La vraie vie
Retrouver le calme et l’espace de la méditation : laisser les choses prendre leur place, attendre qu’elles se manifestent ou contempler les espaces entre les manifestations. Pas de hâte, de stress, d’agitation, d’anxiété : le flot naturel de la vie. Le recul, la distance, la perspective sur les événements. Prendre le temps – prendre du temps – pour soi, pour les autres ; le temps d’être, sans attente, à l’écart du faire et de l’avoir. Écouter, voir, sentir, la nature, le silence, l’ineffable, le subtil. Ralentir le rythme, pour trouver la précision et la puissance, comme au golf. Rien n’est vraiment urgent, important, indispensable… Les choses se manifestent d’elles-mêmes, quand elles sont nécessaires, sans notre intervention. Nous nous trouvons naturellement là où l’on a besoin de nous, et sommes prêts à donner spontanément notre aide, sans les contraintes de la préméditation.

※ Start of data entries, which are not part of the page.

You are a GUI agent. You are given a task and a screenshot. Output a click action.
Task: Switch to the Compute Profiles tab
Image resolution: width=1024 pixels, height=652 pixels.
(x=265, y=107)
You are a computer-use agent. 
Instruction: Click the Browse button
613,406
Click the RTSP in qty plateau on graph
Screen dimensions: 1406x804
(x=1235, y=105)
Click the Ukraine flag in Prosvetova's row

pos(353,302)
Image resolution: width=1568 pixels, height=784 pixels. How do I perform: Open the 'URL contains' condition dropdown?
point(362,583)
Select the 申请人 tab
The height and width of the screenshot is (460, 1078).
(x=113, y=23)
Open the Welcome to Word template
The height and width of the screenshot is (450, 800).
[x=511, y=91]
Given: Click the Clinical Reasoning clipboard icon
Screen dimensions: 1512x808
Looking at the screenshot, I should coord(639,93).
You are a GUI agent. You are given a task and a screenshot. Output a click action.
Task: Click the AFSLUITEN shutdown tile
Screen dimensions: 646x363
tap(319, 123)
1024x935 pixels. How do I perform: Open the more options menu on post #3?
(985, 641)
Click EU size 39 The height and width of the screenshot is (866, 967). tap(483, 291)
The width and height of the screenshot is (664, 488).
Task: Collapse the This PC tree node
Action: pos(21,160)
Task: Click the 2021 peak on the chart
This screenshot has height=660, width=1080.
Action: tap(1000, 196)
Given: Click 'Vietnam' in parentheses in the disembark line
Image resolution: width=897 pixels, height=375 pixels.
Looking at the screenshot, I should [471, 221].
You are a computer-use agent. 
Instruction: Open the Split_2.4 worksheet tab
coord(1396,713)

Ressentir notre appartenance, notre interrelation au tout et agir en fonction de ses demandes, de ses pulsions, plutôt que de nos exigences, nos aspirations. Le temps s’écoule à son rythme, ou peut-être à notre rythme, à la cadence que nous lui imposons, celle de l’éternel présent. Renoncer à suivre les appels du passé et du futur, et à s’attacher à leur réalité illusoire. Vivre l’expérience de chaque instant pleinement, complètement, passionnément. Voir la beauté, l’harmonie, l’amour dans chaque chose, dans chaque être, dans chaque rencontre, et les laisser s’exprimer, se développer, se réveiller, dans l’espace de la fusion et de la synchronicité. Laisser la poésie remplacer le discours mental, laisser parler le cœur, exprimer ses sensations et ses émotions ; laisser briller la lumière de l’être profond, de notre manifestation divine ; elle est en harmonie avec le tout et avec toutes ses parties, elle ne connaît pas les conflits décidés par l’avidité et le rejet, mais communique et participe à l’évolution globale.
Les motivations ne surgissent plus de l’ignorance égoïste, mais de la sagesse et de la compréhension d’une dimension supérieure à la conscience ordinaire ; d’une lumière qui dépasse le sensoriel, mais éclaire l’âme et cette réalité qui n’est pas celle du monde matériel où elle s’est incarnée, mais celle dont elle émane et où elle aspire à retourner, enrichie par ses expériences terrestres, même si elles sont souvent douloureuses. Ne perdons pas le contact avec la vibration divine, mais retrouvons-la quand elle nous échappe dans cet espace qui sépare nos pensées et nos actions et ponctue la vraie vie de notre être essentiel.